U.S. Air Force secretary to
resign
Reuters.com
Updated: 7:22 p.m. ET Nov. 16, 2004
WASHINGTON - U.S. Air Force Secretary James Roche is expected
to resign effective in January, defense officials said Tuesday as
the Air Force continues to reel from the biggest Pentagon
procurement scandal in a decade.
Roche, a 23-year Navy veteran and former Northrop Grumman
Corp. executive, planned to retire to his home in Annapolis, Md.,
sources familiar with his plans said.
"He's leaving in January,' said one defense
official, who asked not to be named.
Roche had wanted to resign when the term of Air Force Chief of
Staff Gen. John Jumper ends next September but decided to leave
early in the face of continuing pressure from Republican Sen.
John McCain of Arizona, a key critic of a now-derailed $23.5
billion Air Force deal to acquire Boeing Co. tankers.
News of Roche's resignation comes a day after the former
chief financial officer of Boeing Co. pleaded guilty to aiding
the illegal hiring of the former No. 2 Air Force weapons buyer,
Darleen Druyun, while she was still overseeing billions of
dollars of Boeing contracts at the Air Force.

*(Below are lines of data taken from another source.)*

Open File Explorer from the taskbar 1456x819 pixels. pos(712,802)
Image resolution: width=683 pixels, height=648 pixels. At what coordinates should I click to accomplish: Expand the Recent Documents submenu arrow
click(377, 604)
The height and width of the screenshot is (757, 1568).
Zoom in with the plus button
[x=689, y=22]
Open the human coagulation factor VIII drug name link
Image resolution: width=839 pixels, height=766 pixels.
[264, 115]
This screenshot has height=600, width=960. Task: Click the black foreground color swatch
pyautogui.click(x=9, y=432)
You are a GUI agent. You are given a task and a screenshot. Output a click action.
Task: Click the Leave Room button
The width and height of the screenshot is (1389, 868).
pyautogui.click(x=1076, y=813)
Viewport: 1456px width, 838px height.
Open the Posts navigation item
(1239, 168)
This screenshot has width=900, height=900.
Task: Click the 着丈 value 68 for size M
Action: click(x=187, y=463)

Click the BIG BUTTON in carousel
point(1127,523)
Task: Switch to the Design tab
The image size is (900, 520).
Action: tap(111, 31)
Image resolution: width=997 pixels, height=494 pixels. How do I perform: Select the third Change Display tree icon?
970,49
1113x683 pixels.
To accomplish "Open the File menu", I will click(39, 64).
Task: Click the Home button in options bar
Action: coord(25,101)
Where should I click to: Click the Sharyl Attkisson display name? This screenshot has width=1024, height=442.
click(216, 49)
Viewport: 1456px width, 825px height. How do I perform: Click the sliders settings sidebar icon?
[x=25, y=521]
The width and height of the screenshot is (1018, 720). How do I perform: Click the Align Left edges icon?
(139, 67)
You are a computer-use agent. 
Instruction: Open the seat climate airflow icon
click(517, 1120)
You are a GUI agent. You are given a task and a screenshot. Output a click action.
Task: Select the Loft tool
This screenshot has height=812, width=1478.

Druyun was sentenced Oct. 1 to nine months in prison for
violating conflict-of-interest laws.
"Roche didn't intend to stay much into a second
term anyway, but he's leaving sooner than he wanted because
of the pressure exerted by Sen. McCain over the tanker
deal,' said defense analyst Loren Thompson of the Lexington
Institute.
Other issues for Roche
Roche had already been forced last March to withdraw his
nomination as Army secretary amid continuing questions about the
tanker deal and the Air Force's handling of a spate of
sexual assaults at the Air Force Academy.
Roche also remains under investigation for a possible conflict
of interest involving Robin Cleveland, a top official at the
White House Office of Management and Budget.
The White House in September asked the Justice Department to
investigate an e-mail exchange in which Roche told Cleveland to
"give me tanker' after calling his former company,
Northrop, to recommend Cleveland's brother for a job.
Sources close to Roche say he has been perplexed by what he
considered an unfair crusade by McCain, a fellow former Navy man,
against him and the Air Force.
McCain takes aim
The Arizona senator, meanwhile, has criticized Roche's
continued efforts to gain approval for the controversial tanker
deal, even as the Pentagon and federal prosecutors expanded their
investigations into the deal and Druyun's actions.
"I believe that Secretary Roche has not performed his
duties in a manner ... (that) serves the people of this
country,' McCain told Defense News in an interview
published Monday.
He said the Boeing tanker deal amounted to corporate welfare
for the Chicago-based company that would have cost taxpayers
billions of dollars more than a straight purchase.